__Texte sélectionné__
####################
L'information est sacrèe, le commentaire est libre !

2.Posté par boubou le 06/03/2013 09:54
Mais où va notre pays avec ce ministre de la santé ? On croyait qu'il allait faire mieux que son prédécesseur
Mme Baddou mais malheureusement il est en train de ruiner le système hospitalier du Royaume. Nous avons demandé au ministre des médicaments anti-hypertension et anti-diabétique pour l'hôpital annexe de
Kasba Tadla, géré par le Dr. Toumzine depuis plus de 4 mois mais rien n'a été entrepris dans ce sens. Une
petite ville constituée par une population dont la majorité vit au dessous du seuil de pauvreté parce qu'elle est à base de retraités de différents services et surtout des anciens militaires et combattants usés par des
années de service passées dans les zones sahariennes. Nonobstant nos appels pour ces pauvres gens,
le ministre est resté sourd muet jusqu'à ce jour.

3.Posté par Averoes le 06/03/2013 22:04
Qui se cache derrière ce Charif qui a tant d'informations sur l'hôpital et qui confirme l'épuisement et la pénurie des drogues anesthésiantes. On se demande pourquoi il n'y a pas eu de démenti si l'information publiée par Libé était fausse. le vrai scandale c'est de cacher la vérité au détriment de la vie des malades. surtout quand on est aussi informé qu'un certain "charif". Heureusement que les syndicats se préoccupent d'un hôpital à l'agonie qu'est devenu Ibn Sina, premier cHU du Maroc. Vous avez dit "Urgences"?
####################
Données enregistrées
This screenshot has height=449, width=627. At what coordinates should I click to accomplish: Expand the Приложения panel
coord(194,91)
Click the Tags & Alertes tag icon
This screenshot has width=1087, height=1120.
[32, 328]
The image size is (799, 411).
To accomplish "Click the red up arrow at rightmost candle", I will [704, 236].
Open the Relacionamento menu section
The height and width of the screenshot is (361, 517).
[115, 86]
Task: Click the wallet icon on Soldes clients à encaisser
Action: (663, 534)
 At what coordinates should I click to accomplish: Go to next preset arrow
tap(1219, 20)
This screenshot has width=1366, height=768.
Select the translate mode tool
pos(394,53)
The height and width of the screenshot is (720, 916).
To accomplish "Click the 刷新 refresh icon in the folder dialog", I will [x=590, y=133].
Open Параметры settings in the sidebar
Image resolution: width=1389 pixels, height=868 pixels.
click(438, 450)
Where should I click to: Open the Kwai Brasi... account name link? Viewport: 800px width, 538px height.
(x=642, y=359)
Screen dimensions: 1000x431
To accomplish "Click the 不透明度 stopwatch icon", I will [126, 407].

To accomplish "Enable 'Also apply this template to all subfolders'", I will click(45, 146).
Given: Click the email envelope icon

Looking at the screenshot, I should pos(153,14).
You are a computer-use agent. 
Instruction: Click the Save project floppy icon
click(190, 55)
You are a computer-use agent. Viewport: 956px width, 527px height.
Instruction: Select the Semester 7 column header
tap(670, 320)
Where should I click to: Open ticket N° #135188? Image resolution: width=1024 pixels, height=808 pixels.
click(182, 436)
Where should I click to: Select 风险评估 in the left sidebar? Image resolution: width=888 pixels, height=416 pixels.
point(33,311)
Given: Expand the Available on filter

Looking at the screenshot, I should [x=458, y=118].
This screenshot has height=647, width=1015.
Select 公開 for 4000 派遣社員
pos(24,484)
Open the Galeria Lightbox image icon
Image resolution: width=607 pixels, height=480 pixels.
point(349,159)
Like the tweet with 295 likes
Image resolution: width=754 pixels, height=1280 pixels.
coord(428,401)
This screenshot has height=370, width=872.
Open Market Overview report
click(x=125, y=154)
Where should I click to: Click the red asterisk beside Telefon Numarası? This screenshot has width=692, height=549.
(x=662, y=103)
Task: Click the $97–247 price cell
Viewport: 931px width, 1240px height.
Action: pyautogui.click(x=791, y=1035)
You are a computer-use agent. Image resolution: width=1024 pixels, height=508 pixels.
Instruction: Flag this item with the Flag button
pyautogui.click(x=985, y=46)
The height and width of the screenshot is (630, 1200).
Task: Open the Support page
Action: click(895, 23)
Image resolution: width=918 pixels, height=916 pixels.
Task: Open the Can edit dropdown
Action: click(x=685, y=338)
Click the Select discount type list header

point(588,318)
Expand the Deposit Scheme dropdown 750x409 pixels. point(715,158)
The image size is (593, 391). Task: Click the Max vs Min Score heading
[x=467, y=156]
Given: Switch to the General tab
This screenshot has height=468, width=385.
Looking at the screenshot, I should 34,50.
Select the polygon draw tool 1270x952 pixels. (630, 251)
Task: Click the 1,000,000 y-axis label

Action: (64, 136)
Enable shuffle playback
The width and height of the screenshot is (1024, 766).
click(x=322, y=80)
####################
__Votre tâche__
Selon le texte sélectionné, quel médecin gère l'hôpital annexe de Kasba Tadla ?

__Tâche accomplie__
Le Dr. Toumzine.